The Switch is proving to be the place to get some of the best indie games in the world, and that is true once again in the case of Thomas Brush’s Pinstripe – out today on the Nintendo console for a mere $14.99. Pinstripe is the tale of a disgraced clergyman whose only care in the world, his daughter Bo, is taken from him by the titular evil character into the depths of hell. It’s a side-scrolling, intelligent puzzle adventure that will both creep you out and tug at your heartstrings (and make you laugh plenty if you’ve got a dark side).
The tale of Ted’s journey into hell after leaving his flock in disgrace is not the place you’d expect to find so much humor. It’s dark, macabre, and if you’re a fan of Tim Burton or the poet Edward Gorey, you’re in for a real treat. Thomas Brush’s dark tale of redemption and sacrifice isn’t overly serious – it’s often funny, heartwarming, and can be downright chilling at times. The side-scrolling platforming puzzler isn’t necessarily hard, as most puzzles seem to present their solutions rather easily.
That said, if there’s any real problem with Pinstripe, it would be its middle-section where the pacing slows a bit as you need to do a lot of walking back across the game’s map to collect a currency to progress the game.
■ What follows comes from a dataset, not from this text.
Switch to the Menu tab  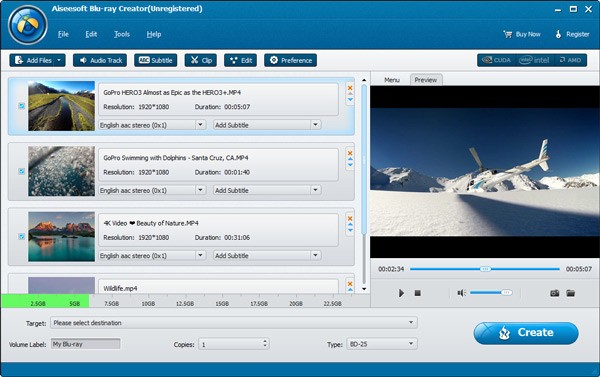coord(392,80)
It’s obviously meant to be a Zelda-like moment, going back to do stuff you couldn’t earlier, but ends up feeling like it’s artificially dragging the playtime on and could have been fine without this step.
This can be forgiven though, because Pinstripe is the work of one man, and from start to finish, the story and aesthetics of the world and characters is absolutely gripping, poignant, and cautionary. While the platforming may never prove much of a challenge and the puzzles may seem relatively straightforward, the work of a father to retrieve his daughter from the vile Pinstripe is something that pulls it all together.
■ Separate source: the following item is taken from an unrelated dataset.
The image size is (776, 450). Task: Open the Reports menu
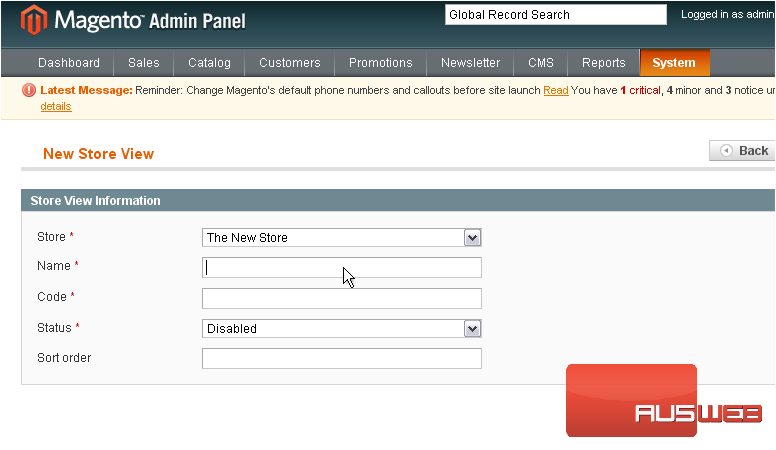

Pinstripe isn’t a long game either – a few hours at most – and comes with a New Game Plus option that makes sense once you’ve played through the thing your first time. The story wants to be finished, and any artificial mid-game padding is forgiven because of how well designed Brush’s version of hell is, and how interesting each of the moving parts become as you play. This is one indie that feels worth every penny, knowing that one man put his heart and soul into this bleak affair.